Required work: Please copy out each of the records below word for word, without changing anything.

Record extracts:
((

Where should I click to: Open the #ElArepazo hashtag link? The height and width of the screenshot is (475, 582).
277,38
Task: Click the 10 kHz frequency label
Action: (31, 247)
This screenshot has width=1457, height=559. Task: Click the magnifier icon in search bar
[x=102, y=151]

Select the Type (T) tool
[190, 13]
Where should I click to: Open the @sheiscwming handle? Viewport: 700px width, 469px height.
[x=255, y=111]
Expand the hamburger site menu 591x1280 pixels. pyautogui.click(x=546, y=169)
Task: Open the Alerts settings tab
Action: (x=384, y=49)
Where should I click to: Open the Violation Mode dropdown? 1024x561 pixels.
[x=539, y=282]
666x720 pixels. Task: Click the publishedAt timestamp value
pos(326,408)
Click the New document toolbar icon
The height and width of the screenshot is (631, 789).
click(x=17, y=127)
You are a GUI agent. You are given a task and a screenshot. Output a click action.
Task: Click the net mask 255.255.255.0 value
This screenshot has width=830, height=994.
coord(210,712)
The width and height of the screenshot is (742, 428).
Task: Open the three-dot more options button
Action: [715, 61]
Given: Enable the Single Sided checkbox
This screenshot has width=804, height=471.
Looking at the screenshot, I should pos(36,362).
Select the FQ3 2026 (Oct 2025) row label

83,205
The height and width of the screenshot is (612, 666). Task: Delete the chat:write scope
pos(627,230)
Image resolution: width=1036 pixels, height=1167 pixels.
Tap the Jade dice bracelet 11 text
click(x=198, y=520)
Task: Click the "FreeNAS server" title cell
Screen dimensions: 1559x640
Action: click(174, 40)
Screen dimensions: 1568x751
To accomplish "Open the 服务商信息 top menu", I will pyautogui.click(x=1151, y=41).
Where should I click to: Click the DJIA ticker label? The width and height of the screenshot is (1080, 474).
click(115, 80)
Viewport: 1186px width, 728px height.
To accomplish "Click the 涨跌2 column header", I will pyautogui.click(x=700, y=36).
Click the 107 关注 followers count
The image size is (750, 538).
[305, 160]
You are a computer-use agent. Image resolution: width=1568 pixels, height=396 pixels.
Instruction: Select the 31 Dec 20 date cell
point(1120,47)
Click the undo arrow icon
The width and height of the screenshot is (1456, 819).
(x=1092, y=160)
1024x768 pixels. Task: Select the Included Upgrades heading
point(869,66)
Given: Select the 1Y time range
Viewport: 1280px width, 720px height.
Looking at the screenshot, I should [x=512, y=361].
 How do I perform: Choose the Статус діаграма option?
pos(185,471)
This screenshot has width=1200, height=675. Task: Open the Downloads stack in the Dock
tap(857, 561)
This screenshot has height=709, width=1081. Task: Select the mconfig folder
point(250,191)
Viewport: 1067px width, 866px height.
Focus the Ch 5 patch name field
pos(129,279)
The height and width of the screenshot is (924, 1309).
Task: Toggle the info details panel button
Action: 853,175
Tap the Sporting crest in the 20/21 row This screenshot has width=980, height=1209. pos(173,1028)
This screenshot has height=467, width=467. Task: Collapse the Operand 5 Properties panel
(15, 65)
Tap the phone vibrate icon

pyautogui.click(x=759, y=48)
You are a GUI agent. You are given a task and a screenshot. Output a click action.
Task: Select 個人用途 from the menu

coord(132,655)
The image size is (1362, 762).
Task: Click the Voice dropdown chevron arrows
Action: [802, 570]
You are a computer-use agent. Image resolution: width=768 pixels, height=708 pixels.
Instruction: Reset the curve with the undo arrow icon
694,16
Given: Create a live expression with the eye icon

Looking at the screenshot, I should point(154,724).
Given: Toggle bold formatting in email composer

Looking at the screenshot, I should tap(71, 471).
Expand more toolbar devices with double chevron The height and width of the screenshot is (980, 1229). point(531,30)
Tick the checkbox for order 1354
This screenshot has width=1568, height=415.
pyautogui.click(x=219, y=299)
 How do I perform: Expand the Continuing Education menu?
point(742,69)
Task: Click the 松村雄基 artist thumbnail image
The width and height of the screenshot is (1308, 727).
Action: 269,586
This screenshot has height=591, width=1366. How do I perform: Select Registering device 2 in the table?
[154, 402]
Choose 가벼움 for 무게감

))

Answer for the task:
Where should I click to: Open the #ElArepazo hashtag link? The height and width of the screenshot is (475, 582).
277,38
Task: Click the 10 kHz frequency label
Action: (31, 247)
This screenshot has width=1457, height=559. Task: Click the magnifier icon in search bar
[x=102, y=151]

Select the Type (T) tool
[190, 13]
Where should I click to: Open the @sheiscwming handle? Viewport: 700px width, 469px height.
[x=255, y=111]
Expand the hamburger site menu 591x1280 pixels. pyautogui.click(x=546, y=169)
Task: Open the Alerts settings tab
Action: (x=384, y=49)
Where should I click to: Open the Violation Mode dropdown? 1024x561 pixels.
[x=539, y=282]
666x720 pixels. Task: Click the publishedAt timestamp value
pos(326,408)
Click the New document toolbar icon
The height and width of the screenshot is (631, 789).
click(x=17, y=127)
You are a GUI agent. You are given a task and a screenshot. Output a click action.
Task: Click the net mask 255.255.255.0 value
This screenshot has width=830, height=994.
coord(210,712)
The width and height of the screenshot is (742, 428).
Task: Open the three-dot more options button
Action: [715, 61]
Given: Enable the Single Sided checkbox
This screenshot has width=804, height=471.
Looking at the screenshot, I should pos(36,362).
Select the FQ3 2026 (Oct 2025) row label

83,205
The height and width of the screenshot is (612, 666). Task: Delete the chat:write scope
pos(627,230)
Image resolution: width=1036 pixels, height=1167 pixels.
Tap the Jade dice bracelet 11 text
click(x=198, y=520)
Task: Click the "FreeNAS server" title cell
Screen dimensions: 1559x640
Action: click(174, 40)
Screen dimensions: 1568x751
To accomplish "Open the 服务商信息 top menu", I will pyautogui.click(x=1151, y=41).
Where should I click to: Click the DJIA ticker label? The width and height of the screenshot is (1080, 474).
click(115, 80)
Viewport: 1186px width, 728px height.
To accomplish "Click the 涨跌2 column header", I will pyautogui.click(x=700, y=36).
Click the 107 关注 followers count
The image size is (750, 538).
[305, 160]
You are a computer-use agent. Image resolution: width=1568 pixels, height=396 pixels.
Instruction: Select the 31 Dec 20 date cell
point(1120,47)
Click the undo arrow icon
The width and height of the screenshot is (1456, 819).
(x=1092, y=160)
1024x768 pixels. Task: Select the Included Upgrades heading
point(869,66)
Given: Select the 1Y time range
Viewport: 1280px width, 720px height.
Looking at the screenshot, I should [x=512, y=361].
 How do I perform: Choose the Статус діаграма option?
pos(185,471)
This screenshot has width=1200, height=675. Task: Open the Downloads stack in the Dock
tap(857, 561)
This screenshot has height=709, width=1081. Task: Select the mconfig folder
point(250,191)
Viewport: 1067px width, 866px height.
Focus the Ch 5 patch name field
pos(129,279)
The height and width of the screenshot is (924, 1309).
Task: Toggle the info details panel button
Action: 853,175
Tap the Sporting crest in the 20/21 row This screenshot has width=980, height=1209. pos(173,1028)
This screenshot has height=467, width=467. Task: Collapse the Operand 5 Properties panel
(15, 65)
Tap the phone vibrate icon

pyautogui.click(x=759, y=48)
You are a GUI agent. You are given a task and a screenshot. Output a click action.
Task: Select 個人用途 from the menu

coord(132,655)
The image size is (1362, 762).
Task: Click the Voice dropdown chevron arrows
Action: [802, 570]
You are a computer-use agent. Image resolution: width=768 pixels, height=708 pixels.
Instruction: Reset the curve with the undo arrow icon
694,16
Given: Create a live expression with the eye icon

Looking at the screenshot, I should point(154,724).
Given: Toggle bold formatting in email composer

Looking at the screenshot, I should tap(71, 471).
Expand more toolbar devices with double chevron The height and width of the screenshot is (980, 1229). point(531,30)
Tick the checkbox for order 1354
This screenshot has width=1568, height=415.
pyautogui.click(x=219, y=299)
 How do I perform: Expand the Continuing Education menu?
point(742,69)
Task: Click the 松村雄基 artist thumbnail image
The width and height of the screenshot is (1308, 727).
Action: 269,586
This screenshot has height=591, width=1366. How do I perform: Select Registering device 2 in the table?
[154, 402]
Choose 가벼움 for 무게감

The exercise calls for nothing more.